> [Required work] Render the lines from the one containing "The image size is (612, 711)." through the one containing "coordinates (148, 468)." as a Markdown table with the columns No and Line, one line per table row, omitting blank lines.

> [Information supplied]
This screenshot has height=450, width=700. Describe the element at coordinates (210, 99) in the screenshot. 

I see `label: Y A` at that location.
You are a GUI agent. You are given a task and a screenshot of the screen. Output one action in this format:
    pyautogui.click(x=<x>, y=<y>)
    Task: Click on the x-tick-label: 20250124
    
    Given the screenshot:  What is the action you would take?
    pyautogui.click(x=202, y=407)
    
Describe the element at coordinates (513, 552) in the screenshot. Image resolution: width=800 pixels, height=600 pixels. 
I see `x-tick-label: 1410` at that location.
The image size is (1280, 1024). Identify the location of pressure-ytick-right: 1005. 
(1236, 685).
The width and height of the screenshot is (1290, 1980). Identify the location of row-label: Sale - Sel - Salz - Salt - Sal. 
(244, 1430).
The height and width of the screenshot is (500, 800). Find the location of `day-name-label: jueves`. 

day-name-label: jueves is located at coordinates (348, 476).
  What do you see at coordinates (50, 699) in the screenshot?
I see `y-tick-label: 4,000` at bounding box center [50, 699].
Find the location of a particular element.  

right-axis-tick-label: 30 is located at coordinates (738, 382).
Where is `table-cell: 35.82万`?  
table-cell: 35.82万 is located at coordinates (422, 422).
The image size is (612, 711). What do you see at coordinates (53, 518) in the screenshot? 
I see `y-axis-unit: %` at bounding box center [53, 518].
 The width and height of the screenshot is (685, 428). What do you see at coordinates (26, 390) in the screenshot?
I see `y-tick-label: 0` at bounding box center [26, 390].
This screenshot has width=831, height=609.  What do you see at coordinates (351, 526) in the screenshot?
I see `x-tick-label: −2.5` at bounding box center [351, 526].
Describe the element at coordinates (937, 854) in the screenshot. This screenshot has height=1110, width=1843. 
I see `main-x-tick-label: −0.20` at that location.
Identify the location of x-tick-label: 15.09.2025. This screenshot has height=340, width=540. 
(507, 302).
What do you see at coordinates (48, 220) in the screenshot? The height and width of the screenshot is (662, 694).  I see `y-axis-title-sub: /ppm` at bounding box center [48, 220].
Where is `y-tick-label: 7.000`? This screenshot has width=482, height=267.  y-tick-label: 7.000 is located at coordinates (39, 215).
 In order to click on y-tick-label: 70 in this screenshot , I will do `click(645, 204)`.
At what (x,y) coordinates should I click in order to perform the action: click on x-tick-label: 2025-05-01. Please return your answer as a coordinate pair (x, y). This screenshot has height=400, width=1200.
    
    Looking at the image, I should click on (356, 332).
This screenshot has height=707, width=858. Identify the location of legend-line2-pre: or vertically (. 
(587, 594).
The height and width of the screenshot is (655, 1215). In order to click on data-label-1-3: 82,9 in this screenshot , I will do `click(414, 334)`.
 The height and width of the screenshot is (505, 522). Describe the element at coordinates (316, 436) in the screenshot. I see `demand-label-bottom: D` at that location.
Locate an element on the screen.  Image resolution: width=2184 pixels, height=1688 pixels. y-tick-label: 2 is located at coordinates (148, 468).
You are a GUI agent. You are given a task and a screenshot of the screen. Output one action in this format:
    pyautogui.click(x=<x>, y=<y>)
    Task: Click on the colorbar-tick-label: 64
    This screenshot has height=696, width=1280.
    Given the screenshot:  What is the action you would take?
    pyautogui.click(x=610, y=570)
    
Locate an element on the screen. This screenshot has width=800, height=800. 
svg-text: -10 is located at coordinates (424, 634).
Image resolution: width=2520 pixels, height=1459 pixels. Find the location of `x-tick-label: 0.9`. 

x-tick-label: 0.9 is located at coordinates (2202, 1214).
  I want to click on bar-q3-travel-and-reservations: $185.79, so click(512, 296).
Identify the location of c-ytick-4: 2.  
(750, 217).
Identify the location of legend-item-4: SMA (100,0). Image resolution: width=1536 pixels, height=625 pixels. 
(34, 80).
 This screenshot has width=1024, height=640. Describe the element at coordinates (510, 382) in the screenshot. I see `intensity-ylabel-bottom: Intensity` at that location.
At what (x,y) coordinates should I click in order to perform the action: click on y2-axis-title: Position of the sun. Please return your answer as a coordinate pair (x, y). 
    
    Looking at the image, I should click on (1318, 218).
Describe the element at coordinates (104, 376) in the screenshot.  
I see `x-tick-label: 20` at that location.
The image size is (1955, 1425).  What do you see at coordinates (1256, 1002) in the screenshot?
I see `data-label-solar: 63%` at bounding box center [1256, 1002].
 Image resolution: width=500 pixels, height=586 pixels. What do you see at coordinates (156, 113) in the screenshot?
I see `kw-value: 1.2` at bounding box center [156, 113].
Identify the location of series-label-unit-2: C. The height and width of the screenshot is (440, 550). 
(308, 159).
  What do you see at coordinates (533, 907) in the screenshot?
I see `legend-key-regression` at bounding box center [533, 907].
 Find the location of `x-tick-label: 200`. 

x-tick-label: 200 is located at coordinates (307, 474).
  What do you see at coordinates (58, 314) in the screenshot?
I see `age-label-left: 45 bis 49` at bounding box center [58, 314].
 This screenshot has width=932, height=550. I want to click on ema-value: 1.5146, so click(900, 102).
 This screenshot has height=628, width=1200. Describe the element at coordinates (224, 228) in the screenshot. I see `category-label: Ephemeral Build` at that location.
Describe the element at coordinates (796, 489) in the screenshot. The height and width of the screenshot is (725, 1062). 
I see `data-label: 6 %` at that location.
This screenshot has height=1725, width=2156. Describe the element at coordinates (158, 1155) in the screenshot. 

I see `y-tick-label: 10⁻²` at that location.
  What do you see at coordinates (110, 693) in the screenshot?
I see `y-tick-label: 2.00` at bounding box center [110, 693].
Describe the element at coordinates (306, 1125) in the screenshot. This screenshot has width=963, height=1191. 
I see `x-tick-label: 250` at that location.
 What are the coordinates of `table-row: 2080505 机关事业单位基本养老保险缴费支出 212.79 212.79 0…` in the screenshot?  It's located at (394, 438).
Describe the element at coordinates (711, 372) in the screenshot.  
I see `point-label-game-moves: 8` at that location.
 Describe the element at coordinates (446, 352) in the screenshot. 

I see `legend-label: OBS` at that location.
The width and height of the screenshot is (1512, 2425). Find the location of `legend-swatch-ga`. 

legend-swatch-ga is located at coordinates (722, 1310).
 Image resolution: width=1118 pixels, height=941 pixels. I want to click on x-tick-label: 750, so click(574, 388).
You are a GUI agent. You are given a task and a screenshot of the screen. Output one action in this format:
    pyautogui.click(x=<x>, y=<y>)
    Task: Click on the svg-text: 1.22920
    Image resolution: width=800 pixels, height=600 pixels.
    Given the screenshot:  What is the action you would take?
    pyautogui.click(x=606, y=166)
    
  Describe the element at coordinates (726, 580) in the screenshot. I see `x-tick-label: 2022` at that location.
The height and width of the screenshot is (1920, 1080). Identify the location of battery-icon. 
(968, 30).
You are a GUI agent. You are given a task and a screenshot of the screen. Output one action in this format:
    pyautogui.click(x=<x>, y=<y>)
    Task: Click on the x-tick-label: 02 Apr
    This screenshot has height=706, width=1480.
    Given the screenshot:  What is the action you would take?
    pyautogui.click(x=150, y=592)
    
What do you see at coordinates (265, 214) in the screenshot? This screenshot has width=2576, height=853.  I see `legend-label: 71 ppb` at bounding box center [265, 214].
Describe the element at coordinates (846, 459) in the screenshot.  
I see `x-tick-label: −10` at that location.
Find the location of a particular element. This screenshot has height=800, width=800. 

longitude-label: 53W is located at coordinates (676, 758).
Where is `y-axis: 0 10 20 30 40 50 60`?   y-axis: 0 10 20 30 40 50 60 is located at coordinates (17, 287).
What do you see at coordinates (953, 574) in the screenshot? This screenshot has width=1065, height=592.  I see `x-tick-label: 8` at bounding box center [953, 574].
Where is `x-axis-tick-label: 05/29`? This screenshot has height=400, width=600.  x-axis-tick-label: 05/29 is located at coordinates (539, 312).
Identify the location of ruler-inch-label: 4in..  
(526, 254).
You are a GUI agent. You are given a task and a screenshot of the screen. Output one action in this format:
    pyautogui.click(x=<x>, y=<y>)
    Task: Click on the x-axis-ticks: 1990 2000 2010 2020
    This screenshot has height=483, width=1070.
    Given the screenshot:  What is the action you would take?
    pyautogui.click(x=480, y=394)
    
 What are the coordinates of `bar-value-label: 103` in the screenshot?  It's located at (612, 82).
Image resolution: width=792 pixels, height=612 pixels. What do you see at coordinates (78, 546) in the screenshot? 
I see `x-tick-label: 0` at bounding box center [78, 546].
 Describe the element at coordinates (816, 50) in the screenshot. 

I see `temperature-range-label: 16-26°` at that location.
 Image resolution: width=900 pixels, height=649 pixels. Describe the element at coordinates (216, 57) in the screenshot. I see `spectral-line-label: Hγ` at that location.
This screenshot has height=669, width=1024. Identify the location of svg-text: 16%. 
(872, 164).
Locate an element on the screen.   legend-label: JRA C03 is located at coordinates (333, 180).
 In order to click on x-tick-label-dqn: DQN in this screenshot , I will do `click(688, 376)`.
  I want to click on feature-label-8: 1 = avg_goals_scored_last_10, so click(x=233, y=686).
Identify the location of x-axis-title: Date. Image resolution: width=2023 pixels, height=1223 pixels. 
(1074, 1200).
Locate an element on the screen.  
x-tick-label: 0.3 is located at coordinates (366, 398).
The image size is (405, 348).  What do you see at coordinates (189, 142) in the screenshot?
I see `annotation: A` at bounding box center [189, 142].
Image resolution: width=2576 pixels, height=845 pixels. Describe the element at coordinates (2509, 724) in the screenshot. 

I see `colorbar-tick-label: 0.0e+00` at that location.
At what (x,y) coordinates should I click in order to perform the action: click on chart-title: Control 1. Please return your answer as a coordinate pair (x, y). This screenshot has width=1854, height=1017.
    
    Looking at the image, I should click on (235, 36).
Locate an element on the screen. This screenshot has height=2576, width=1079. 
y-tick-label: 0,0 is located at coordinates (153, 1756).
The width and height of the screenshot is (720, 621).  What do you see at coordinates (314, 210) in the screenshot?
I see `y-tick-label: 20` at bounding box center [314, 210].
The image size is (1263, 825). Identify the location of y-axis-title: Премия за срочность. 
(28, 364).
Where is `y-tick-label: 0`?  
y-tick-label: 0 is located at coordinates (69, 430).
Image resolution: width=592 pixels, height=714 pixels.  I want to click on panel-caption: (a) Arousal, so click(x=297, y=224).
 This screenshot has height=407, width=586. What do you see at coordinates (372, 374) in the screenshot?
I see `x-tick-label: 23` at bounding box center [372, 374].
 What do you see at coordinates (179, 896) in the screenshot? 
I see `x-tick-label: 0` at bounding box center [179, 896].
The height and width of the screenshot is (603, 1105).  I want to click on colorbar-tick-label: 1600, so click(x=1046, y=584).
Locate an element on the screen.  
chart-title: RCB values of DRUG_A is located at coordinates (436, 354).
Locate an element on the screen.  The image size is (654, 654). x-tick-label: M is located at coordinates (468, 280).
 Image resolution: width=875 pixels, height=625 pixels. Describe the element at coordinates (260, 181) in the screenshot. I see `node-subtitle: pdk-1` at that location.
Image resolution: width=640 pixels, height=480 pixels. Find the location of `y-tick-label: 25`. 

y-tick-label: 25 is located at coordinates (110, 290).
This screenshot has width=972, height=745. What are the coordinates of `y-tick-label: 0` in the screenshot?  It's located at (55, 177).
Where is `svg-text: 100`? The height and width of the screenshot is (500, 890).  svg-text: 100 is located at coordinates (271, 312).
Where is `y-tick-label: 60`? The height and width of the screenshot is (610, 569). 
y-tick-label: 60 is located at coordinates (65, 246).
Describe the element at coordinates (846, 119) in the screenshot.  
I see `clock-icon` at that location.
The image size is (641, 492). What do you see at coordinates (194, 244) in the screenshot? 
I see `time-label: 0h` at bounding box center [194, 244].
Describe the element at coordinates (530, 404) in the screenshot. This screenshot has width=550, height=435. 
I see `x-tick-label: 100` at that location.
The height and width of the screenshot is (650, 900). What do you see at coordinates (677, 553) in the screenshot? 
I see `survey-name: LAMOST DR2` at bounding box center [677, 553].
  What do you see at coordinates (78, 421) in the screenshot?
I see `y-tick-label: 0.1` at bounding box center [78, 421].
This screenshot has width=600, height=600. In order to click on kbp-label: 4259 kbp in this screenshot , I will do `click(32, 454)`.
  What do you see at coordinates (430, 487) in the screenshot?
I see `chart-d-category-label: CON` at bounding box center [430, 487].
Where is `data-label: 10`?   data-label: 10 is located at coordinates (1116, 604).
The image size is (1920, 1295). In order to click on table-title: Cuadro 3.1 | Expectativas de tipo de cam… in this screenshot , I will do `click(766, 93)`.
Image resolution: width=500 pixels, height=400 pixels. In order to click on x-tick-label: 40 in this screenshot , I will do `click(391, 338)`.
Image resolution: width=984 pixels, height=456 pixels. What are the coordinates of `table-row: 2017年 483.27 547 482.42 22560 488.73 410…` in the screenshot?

> [Result of the task]
| No | Line |
|---|---|
| 1 | The image size is (612, 711). What do you see at coordinates (53, 518) in the screenshot?  |
| 2 | I see `y-axis-unit: %` at bounding box center [53, 518]. |
| 3 |  The width and height of the screenshot is (685, 428). What do you see at coordinates (26, 390) in the screenshot? |
| 4 | I see `y-tick-label: 0` at bounding box center [26, 390]. |
| 5 | This screenshot has width=831, height=609.  What do you see at coordinates (351, 526) in the screenshot? |
| 6 | I see `x-tick-label: −2.5` at bounding box center [351, 526]. |
| 7 | Describe the element at coordinates (937, 854) in the screenshot. This screenshot has height=1110, width=1843.  |
| 8 | I see `main-x-tick-label: −0.20` at that location. |
| 9 | Identify the location of x-tick-label: 15.09.2025. This screenshot has height=340, width=540.  |
| 10 | (507, 302). |
| 11 | What do you see at coordinates (48, 220) in the screenshot? The height and width of the screenshot is (662, 694).  I see `y-axis-title-sub: /ppm` at bounding box center [48, 220]. |
| 12 | Where is `y-tick-label: 7.000`? This screenshot has width=482, height=267.  y-tick-label: 7.000 is located at coordinates (39, 215). |
| 13 |  In order to click on y-tick-label: 70 in this screenshot , I will do `click(645, 204)`. |
| 14 | At what (x,y) coordinates should I click in order to perform the action: click on x-tick-label: 2025-05-01. Please return your answer as a coordinate pair (x, y). This screenshot has height=400, width=1200. |
| 15 |     Looking at the image, I should click on (356, 332). |
| 16 | This screenshot has height=707, width=858. Identify the location of legend-line2-pre: or vertically (.  |
| 17 | (587, 594). |
| 18 | The height and width of the screenshot is (655, 1215). In order to click on data-label-1-3: 82,9 in this screenshot , I will do `click(414, 334)`. |
| 19 |  The height and width of the screenshot is (505, 522). Describe the element at coordinates (316, 436) in the screenshot. I see `demand-label-bottom: D` at that location. |
| 20 | Locate an element on the screen.  Image resolution: width=2184 pixels, height=1688 pixels. y-tick-label: 2 is located at coordinates (148, 468). |